You can detect this issue using the alert “IndexerLevel — strings_metadata triggering bucket rolling” in the Alerts for Splunk Admins app. Additionally, a related message will appear in the splunkd logs on your indexers. Rather than discovering the issue after the fact, a better solution is to try to prevent the issue.

Solution

The Support Portal article Hot bucket rolling is frequently caused by Strings.data bloating suggests increasing the metadata entry limit. However, alternative ingestion methods could prevent this issue altogether.

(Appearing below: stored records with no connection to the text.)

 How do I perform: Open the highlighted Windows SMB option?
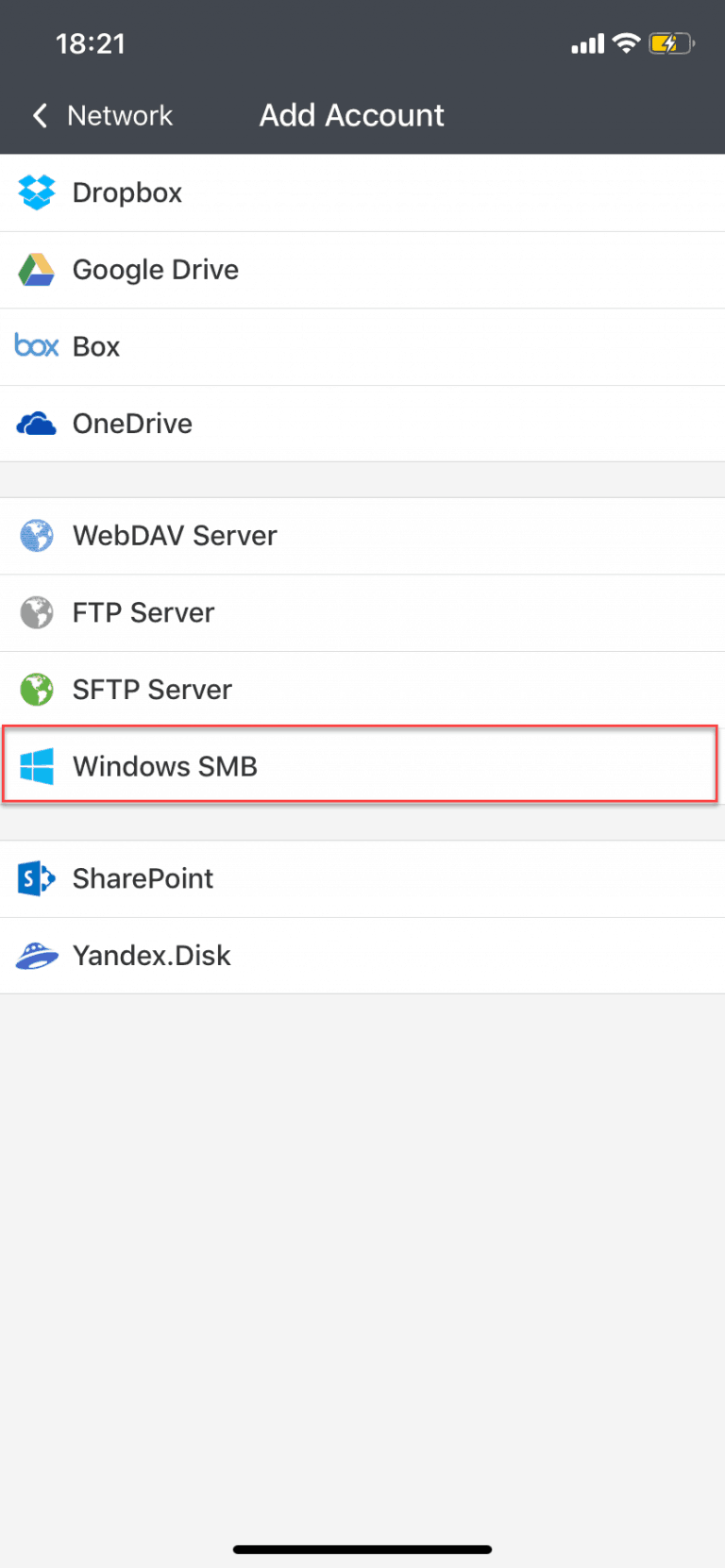click(165, 766)
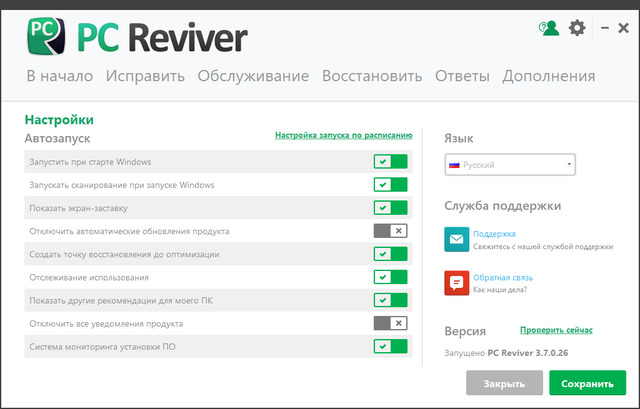
Task: Click the Проверить сейчас version link
Action: (x=556, y=330)
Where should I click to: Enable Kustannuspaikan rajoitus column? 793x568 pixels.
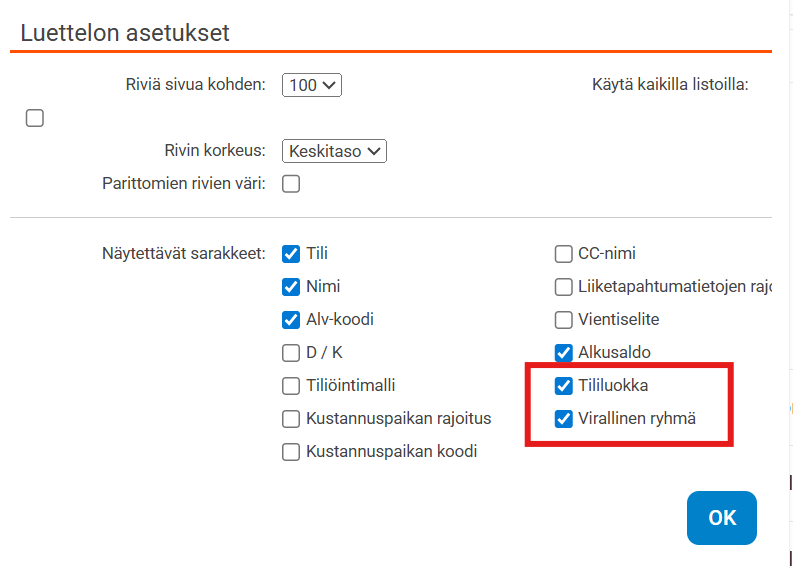pyautogui.click(x=291, y=419)
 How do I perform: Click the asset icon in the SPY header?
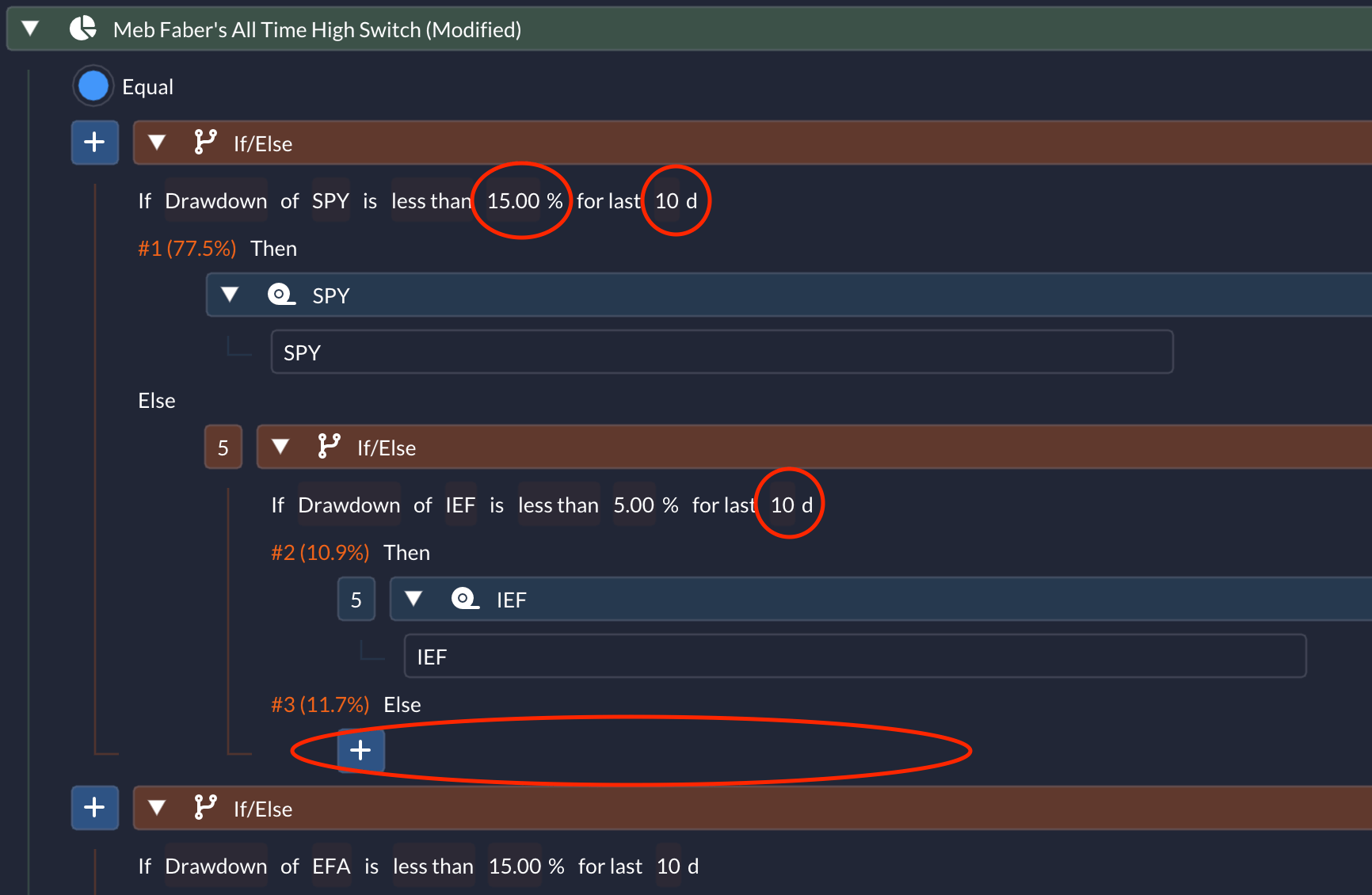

Our testing revealed that the way metric data is ingested into the Splunk platform significantly influences bucket size. The following experiment was conducted:

import requests
import json
import time
import random

payload1 = []
payload2 = []

for x in range(1000):
    for i in range(1000):
        event = {
            "region": f"us-west-{i}",
            "datacenter": f"dc{i}",
            "rack": i,
            "os": "Ubuntu16.10",
            "arch": "x64",
            "team": "LON",
            "service": x,
            "service_version": x,
            "service_environment": "test",
            "path": "/dev/sda1",
            "fstype": "ext3",
            "metric_name:cpu.usr": random.random()*100,
            "metric_name:cpu.sys": random.random()*100,
            "metric_name:cpu.idle": random.random()*100
        }
        timey = float(time.time() + i + (x*1000))
        payload1.append({
            "time": timey,
            "event": "metric",
            "source": "metrics",
            "index": "test_fields",
            "sourcetype": "perflog",
            "host": "host_1.splunk.com",
            "fields": event
        })
        payload2.append({
            "time": timey,
            "event": event,
            "source": "metrics",
            "index": "test_event",
            "sourcetype": "_json",
            "host": "host_1.splunk.com"
        })

    r = requests.post("https://localhost:8088/services/collector/event", json=payload1+payload2, headers={"Authorization": "Splunk 479ce488-HEC-TOKEN"})
    print(r.text)

Both payloads use the same HTTP Event Collector (HEC) endpoint. The first payload utilizes the fields method, as described in Splunk Docs.

The second payload is nearly identical but uses _json as the source type, which enables INDEXED_EXTRACTIONS=json.

Although the data remained identical across both test indexes, test_fields resulted in a significantly larger Strings.data file than test_event. This confirms that using the fields parameter in HEC leads to increased Strings.data file sizes, causing premature bucket rolling.

Does INDEXED_EXTRACTIONS improve performance?

Benchmarking search performance on test indexes indicated minimal differences. While warm buckets showed up to a 2% performance improvement, searches on hot buckets exhibited negligible differences.

Introspection data, specifically phases.phase_0.elapsed_time_aggregations.avg, showed no measurable downside to changing the ingestion method.

How does Strings.data affect search time?

Although further investigation was conducted, no definitive answer was found regarding how Strings.data impacts search performance in a metrics index. A pending knowledge base article addresses this topic, but the key takeaway is:

  • If the fields argument is used in the HEC payload, dimensions are stored in Strings.data instead of the main event data.
  • Using INDEXED_EXTRACTIONS ensures dimensions are stored outside of Strings.data, reducing metadata bloat.

Conclusion

If your data includes a large number of dimension values, configuring the source type with INDEXED_EXTRACTIONS and using the event payload method is recommended. The fields option can lead to excessive Strings.data growth, resulting in premature bucket rolling.

No performance drawbacks were identified when switching to INDEXED_EXTRACTIONS, making it an effective way to optimize indexing behavior.

Next steps

Feedback has been submitted to Splunk Docs regarding additional HEC examples, and a response is pending.